# Text extract
+-------+

When B2B companies need to optimize cash flow while offering competitive payment terms, choosing the right financial platform becomes critical. Three solutions often emerge in conversations: Resolve Pay, Fundbox, and Settle. Each serves a different financial workflow. Resolve Pay operates as a purpose-built B2B payments and net terms platform for sellers that want to offer payment flexibility while getting paid faster. Fundbox functions as a working capital provider for small businesses that need access to financing for general business expenses. Settle focuses on procurement, accounts payable, inventory operations, and working capital workflows for CPG and ecommerce brands.
For manufacturers, distributors, wholesalers, and B2B ecommerce sellers, the distinction matters. A seller that wants to offer invoice-based payment terms needs more than a loan or bill payment tool. They need credit decisioning, invoice advancement, payment collection, receivables workflows, buyer payment options, and accounting sync working together. Resolve Pay is built around that credit-to-cash workflow, helping B2B merchants offer net terms while reducing receivables strain and protecting cash flow.
The Small Business Credit Survey tracks how businesses access financing and manage cash flow challenges, while Federal Reserve payments research shows how business payment methods continue to evolve. These resources highlight why working capital management, payment flexibility, and receivables efficiency remain critical issues for growing B2B operations.
Key Takeaways
- Resolve Pay supports seller cash flow: Resolve Pay helps B2B merchants offer net terms while receiving advance payment on approved invoices, reducing the cash flow strain that often comes with extended customer payment timelines.

+-------+

(Recorded data)
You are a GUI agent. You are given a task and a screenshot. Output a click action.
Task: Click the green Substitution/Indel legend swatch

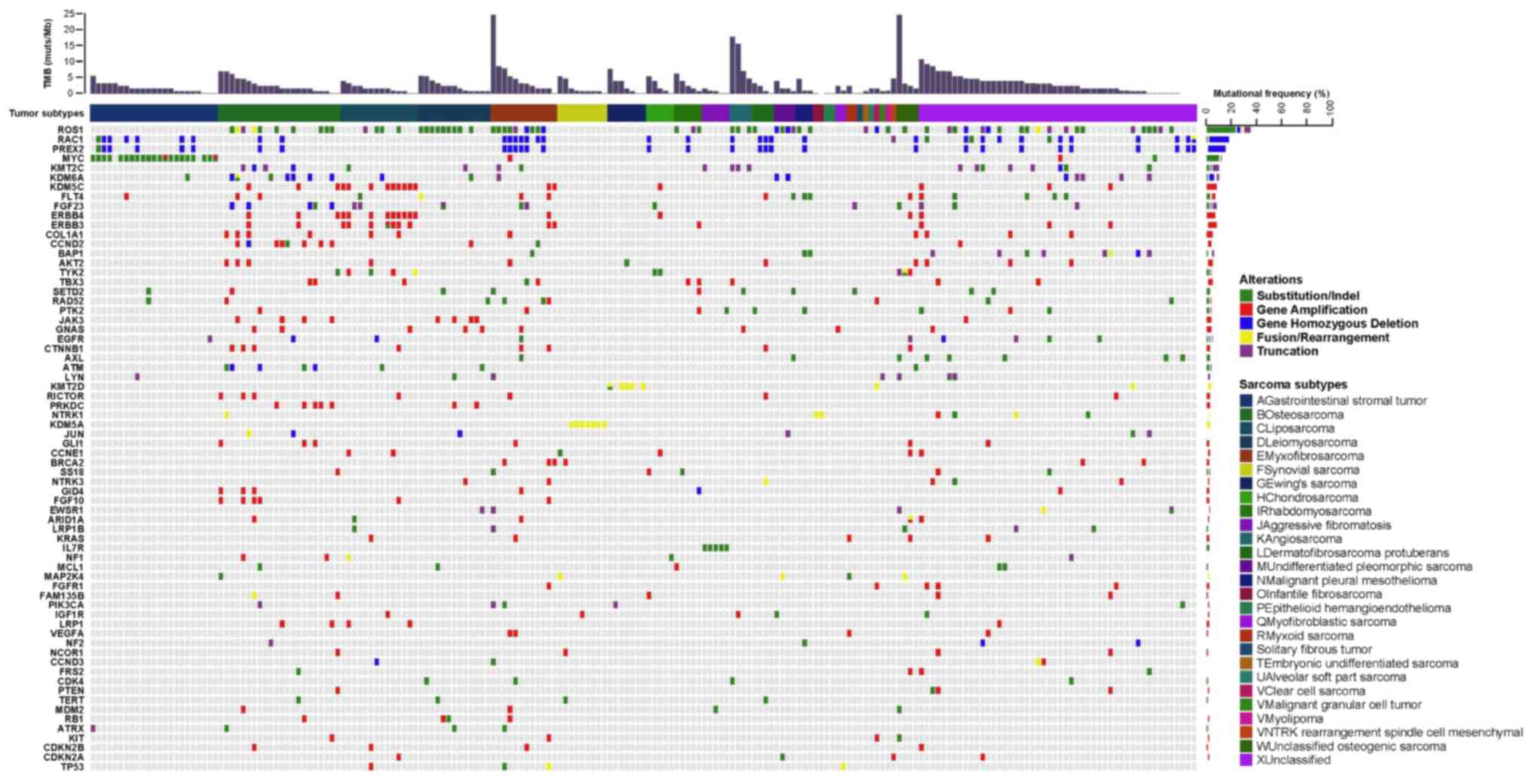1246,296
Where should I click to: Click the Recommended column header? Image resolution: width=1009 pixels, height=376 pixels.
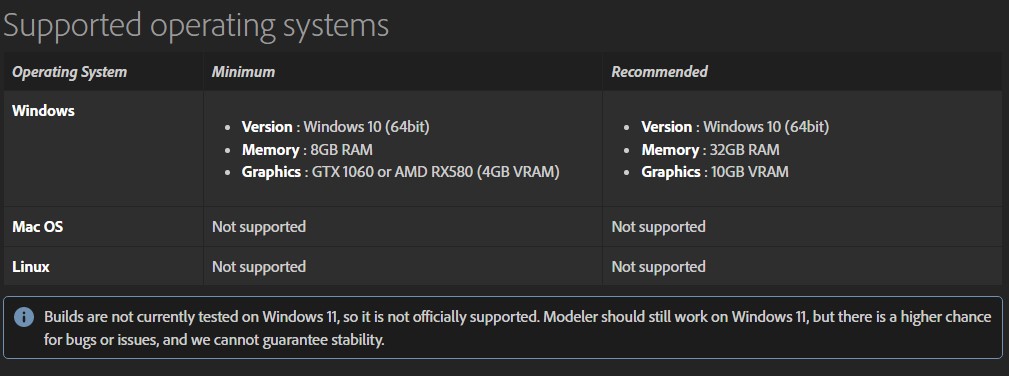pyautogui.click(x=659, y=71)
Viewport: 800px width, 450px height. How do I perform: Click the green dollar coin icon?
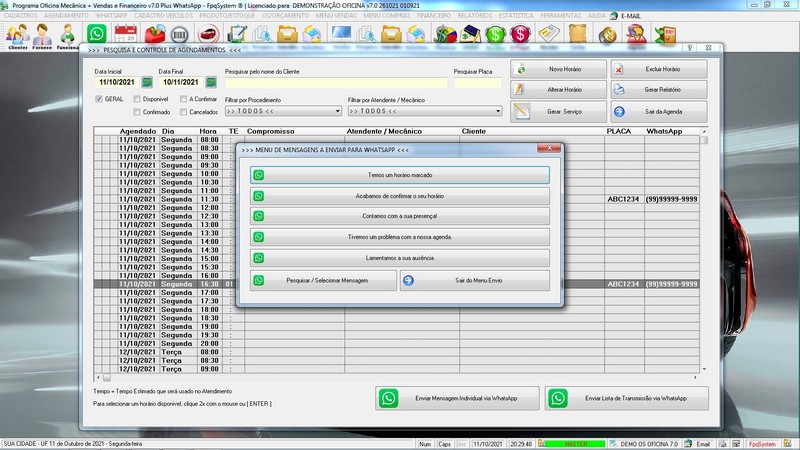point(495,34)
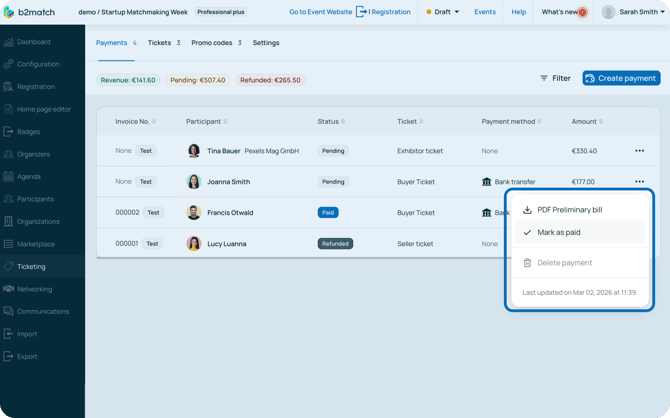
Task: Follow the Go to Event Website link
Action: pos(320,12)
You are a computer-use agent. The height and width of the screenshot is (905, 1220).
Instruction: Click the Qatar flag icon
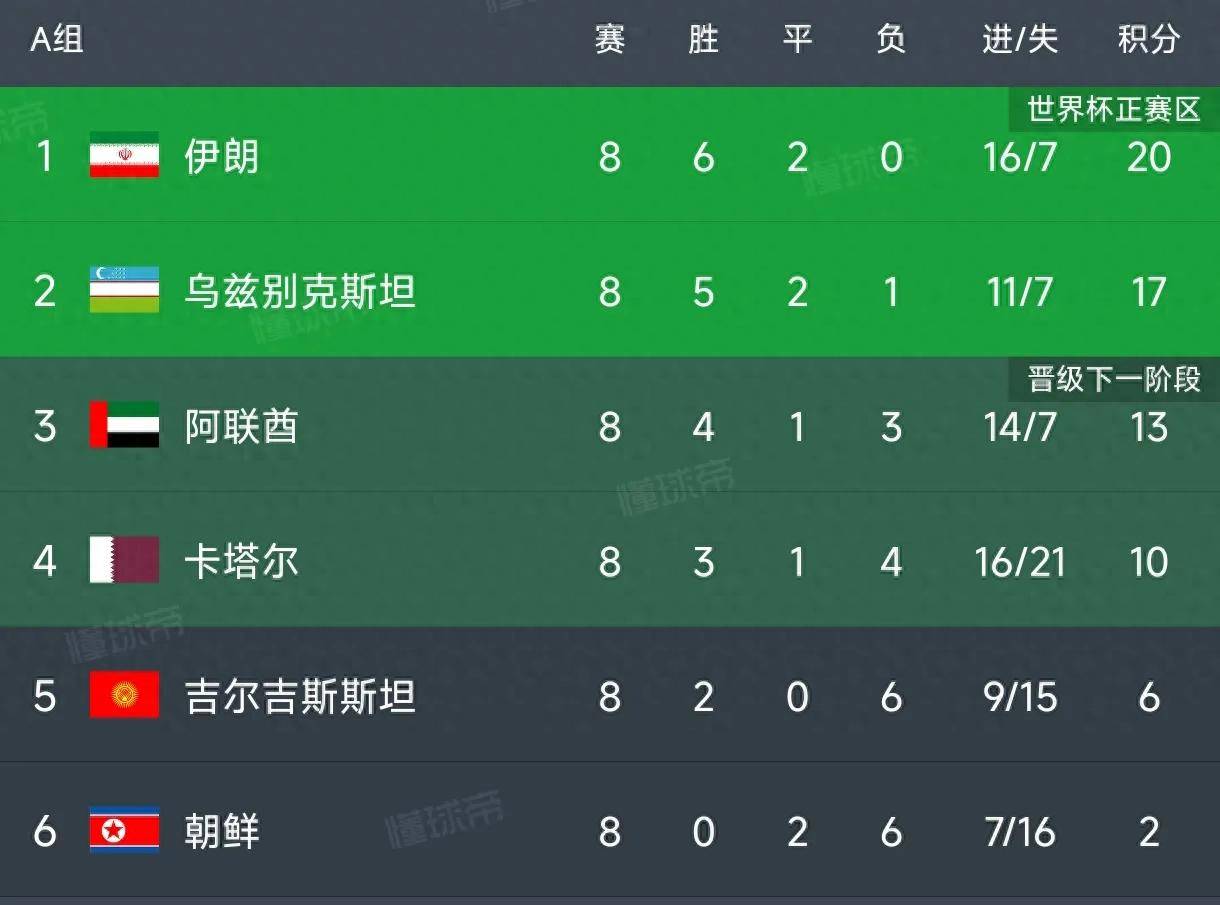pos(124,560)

+-------+

# What is asked
a) Answer these questions from the B2B payment platforms text:
(i) What does Settle focus on, and for which brands?
(ii) Which four kinds of sellers are named as those for whom the distinction matters?
(iii) Which survey tracks how businesses access financing and manage cash flow challenges?
b) Continue the B2B payment platforms text from where it stops.

# Results for each task
a)
(i) Procurement, accounts payable, inventory operations, and working capital workflows, for CPG and ecommerce brands.
(ii) Manufacturers, distributors, wholesalers, and B2B ecommerce sellers.
(iii) The Small Business Credit Survey.

b)
- Resolve Pay combines credit, payments, and AR workflows: The platform brings net terms, invoice advancement, payment processing, collections, and receivables automation into one connected workflow.
- Resolve Pay reduces seller risk on approved invoices: Non-recourse advances help merchants protect cash flow when approved buyers receive payment terms.
- Resolve Pay fits B2B sellers with invoice-based transactions: Manufacturers, distributors, wholesalers, and B2B ecommerce companies can use Resolve Pay to offer terms without building a full internal credit and collections function.
- Resolve Pay supports digital and offline B2B sales: Sellers can offer terms through ecommerce checkout, sales reps, invoice workflows, and embedded payment experiences.
- Resolve Pay helps reduce manual receivables work: Built-in accounts receivable automation supports invoicing, reminders, collections, reconciliation, and reporting.
- Resolve Pay integrates with business systems: The platform connects with ecommerce, ERP, and accounting tools so finance teams can streamline payment and reconciliation workflows.
- Fundbox and Settle serve different needs: Fundbox is focused on business financing access, while Settle is focused on procurement, inventory, and accounts payable workflows.
Understanding different approaches to B2B payments
Resolve Pay positions itself as an embedded B2B payments and net terms platform designed for merchants offering payment terms to business customers. It helps sellers offer Net 30, Net 60, Net 90, or customized payment terms while receiving advance payment on approved invoices. The platform supports credit decisioning, invoice advancement, branded payment portals, collections workflows, and reconciliation in one connected system.
Resolve Pay was created from the B2B side of Affirm and is built for sellers that need to give business buyers more payment flexibility without absorbing the full burden of underwriting, collections, and delayed cash conversion. Its model is especially relevant for merchants that already sell to other businesses on invoice and want to improve how they manage credit and receivables.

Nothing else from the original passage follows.